Pejabat negara non-parpol juga bisa berkampanye jika sebagai capres-cawapres dan selama didaftarkan sebagai anggota tim kampanye ke Komisi Pemilihan Umum (KPU) RI.
Namun demikian, Pasal 281 UU Pemilu memberi sejumlah syarat bagi pejabat negara yang berkampanye, termasuk para menteri dan kepala negara.
Selain harus cuti di luar tanggungan negara, mereka juga dilarang menggunakan sejumlah fasilitas negara.
Ketentuan lebih jauh soal larangan memakai fasilitas negara untuk kampanye pejabat negara diatur dalam Pasal 304-305 UU Pemilu.

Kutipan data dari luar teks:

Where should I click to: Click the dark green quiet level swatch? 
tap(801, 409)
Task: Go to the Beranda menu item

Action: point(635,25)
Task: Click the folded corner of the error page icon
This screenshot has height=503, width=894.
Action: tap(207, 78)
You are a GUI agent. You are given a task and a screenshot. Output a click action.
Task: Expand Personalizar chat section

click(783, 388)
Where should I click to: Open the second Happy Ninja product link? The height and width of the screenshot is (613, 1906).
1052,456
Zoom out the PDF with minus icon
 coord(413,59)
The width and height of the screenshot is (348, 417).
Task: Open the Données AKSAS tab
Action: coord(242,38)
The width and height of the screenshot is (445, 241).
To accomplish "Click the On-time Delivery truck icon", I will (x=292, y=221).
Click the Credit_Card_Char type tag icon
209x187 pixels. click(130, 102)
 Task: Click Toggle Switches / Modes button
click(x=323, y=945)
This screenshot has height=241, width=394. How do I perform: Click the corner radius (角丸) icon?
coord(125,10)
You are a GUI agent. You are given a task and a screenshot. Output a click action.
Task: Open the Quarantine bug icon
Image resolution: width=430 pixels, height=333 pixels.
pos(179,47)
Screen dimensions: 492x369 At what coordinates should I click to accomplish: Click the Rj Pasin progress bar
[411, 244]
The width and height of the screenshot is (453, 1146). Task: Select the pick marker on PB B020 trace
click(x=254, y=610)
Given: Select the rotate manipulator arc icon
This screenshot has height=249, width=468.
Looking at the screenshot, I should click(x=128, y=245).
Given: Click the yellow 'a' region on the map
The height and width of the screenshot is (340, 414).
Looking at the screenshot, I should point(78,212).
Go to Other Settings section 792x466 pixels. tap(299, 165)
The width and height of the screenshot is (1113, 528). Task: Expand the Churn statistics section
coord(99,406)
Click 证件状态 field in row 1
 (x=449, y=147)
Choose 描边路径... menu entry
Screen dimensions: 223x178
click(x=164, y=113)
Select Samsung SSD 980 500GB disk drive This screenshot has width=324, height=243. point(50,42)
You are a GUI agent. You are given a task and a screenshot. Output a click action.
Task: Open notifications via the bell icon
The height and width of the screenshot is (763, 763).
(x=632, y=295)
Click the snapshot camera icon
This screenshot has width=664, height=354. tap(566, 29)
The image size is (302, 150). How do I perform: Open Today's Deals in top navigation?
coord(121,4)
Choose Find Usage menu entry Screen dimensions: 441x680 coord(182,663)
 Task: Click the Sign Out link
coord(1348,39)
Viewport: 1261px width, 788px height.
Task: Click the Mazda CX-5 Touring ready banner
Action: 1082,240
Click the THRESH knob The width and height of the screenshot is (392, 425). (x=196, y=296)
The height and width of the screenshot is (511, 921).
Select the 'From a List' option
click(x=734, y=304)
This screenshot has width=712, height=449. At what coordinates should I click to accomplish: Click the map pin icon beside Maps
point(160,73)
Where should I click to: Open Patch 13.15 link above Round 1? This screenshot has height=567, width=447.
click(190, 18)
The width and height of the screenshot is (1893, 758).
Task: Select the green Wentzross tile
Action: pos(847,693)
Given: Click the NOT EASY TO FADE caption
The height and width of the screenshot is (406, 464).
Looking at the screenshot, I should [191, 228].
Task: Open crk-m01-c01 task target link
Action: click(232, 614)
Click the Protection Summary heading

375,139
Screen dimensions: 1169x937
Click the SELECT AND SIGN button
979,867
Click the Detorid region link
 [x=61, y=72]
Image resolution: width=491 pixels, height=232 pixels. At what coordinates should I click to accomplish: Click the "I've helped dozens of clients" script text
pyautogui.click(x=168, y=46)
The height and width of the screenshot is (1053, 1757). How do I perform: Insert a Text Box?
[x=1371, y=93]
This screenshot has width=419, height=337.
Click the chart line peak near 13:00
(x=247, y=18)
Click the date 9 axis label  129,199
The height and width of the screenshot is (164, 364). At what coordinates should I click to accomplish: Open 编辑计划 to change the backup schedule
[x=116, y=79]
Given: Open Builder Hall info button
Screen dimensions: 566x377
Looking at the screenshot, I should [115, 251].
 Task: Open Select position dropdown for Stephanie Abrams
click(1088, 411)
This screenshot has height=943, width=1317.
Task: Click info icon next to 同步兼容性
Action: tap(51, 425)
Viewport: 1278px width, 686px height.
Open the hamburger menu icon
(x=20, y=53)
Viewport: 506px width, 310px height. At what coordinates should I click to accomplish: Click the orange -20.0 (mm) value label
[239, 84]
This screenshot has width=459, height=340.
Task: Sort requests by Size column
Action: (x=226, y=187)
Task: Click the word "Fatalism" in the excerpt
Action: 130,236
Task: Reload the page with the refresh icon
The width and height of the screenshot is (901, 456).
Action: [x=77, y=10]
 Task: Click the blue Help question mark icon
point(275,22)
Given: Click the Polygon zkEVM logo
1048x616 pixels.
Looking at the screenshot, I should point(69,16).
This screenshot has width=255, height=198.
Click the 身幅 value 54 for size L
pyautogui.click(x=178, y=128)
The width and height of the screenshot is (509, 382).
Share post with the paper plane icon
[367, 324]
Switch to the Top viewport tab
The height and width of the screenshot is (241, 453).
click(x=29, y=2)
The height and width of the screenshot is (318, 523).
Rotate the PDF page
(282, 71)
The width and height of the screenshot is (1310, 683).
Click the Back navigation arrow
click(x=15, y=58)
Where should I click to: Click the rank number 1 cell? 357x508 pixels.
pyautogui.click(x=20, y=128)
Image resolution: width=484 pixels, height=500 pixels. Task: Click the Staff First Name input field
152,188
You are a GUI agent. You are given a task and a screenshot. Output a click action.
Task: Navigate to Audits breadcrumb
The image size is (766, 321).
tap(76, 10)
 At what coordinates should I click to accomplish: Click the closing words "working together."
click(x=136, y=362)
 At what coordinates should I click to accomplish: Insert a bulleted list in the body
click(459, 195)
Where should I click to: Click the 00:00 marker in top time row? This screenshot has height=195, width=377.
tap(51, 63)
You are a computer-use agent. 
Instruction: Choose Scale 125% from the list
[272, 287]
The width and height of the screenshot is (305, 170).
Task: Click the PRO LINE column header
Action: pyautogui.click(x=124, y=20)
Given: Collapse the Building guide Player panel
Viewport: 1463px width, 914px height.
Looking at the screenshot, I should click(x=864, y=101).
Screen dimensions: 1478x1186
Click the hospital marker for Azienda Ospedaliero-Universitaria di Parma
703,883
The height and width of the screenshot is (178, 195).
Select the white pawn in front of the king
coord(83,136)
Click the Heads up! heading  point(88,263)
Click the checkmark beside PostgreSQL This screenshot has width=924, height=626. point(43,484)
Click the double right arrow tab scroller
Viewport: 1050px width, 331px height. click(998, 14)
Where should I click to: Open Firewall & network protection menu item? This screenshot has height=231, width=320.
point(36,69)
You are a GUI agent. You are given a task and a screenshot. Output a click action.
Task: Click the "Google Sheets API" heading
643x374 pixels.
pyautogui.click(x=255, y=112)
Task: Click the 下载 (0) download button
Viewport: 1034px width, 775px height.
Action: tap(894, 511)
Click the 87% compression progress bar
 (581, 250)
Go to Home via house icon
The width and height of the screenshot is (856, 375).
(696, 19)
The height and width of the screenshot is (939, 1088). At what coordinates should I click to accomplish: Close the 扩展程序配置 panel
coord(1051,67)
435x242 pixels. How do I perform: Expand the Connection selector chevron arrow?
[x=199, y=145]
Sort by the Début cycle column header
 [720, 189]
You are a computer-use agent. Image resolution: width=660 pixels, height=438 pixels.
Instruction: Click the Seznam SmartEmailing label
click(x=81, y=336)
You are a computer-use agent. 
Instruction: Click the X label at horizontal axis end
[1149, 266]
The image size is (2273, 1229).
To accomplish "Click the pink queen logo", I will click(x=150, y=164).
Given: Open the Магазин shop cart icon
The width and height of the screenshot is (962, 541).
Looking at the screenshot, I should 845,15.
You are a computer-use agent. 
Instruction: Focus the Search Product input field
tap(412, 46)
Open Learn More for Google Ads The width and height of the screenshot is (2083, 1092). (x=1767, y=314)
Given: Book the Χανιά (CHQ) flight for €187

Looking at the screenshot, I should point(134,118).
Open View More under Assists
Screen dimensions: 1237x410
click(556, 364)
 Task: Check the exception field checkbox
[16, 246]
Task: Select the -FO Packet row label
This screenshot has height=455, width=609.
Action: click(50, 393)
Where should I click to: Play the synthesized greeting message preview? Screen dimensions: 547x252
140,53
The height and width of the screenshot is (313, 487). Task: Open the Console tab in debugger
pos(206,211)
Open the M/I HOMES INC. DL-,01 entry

UU Pemilu lewat Pasal 282 dan 283 juga mengatur bahwa para pejabat negara dilarang berpihak selama masa kampanye atau membuat keputusan/tindakan yang menguntungkan/merugikan salah satu peserta pemilu selama kampanye.
Di sisi lain, pejabat negara, struktural, dan fungsional, serta ASN lainnya dilarang mengadakan kegiatan yang mengarah kepada keberpihakan terhadap peserta pemilu sebelum, selama, dan sesudah masa kampanye.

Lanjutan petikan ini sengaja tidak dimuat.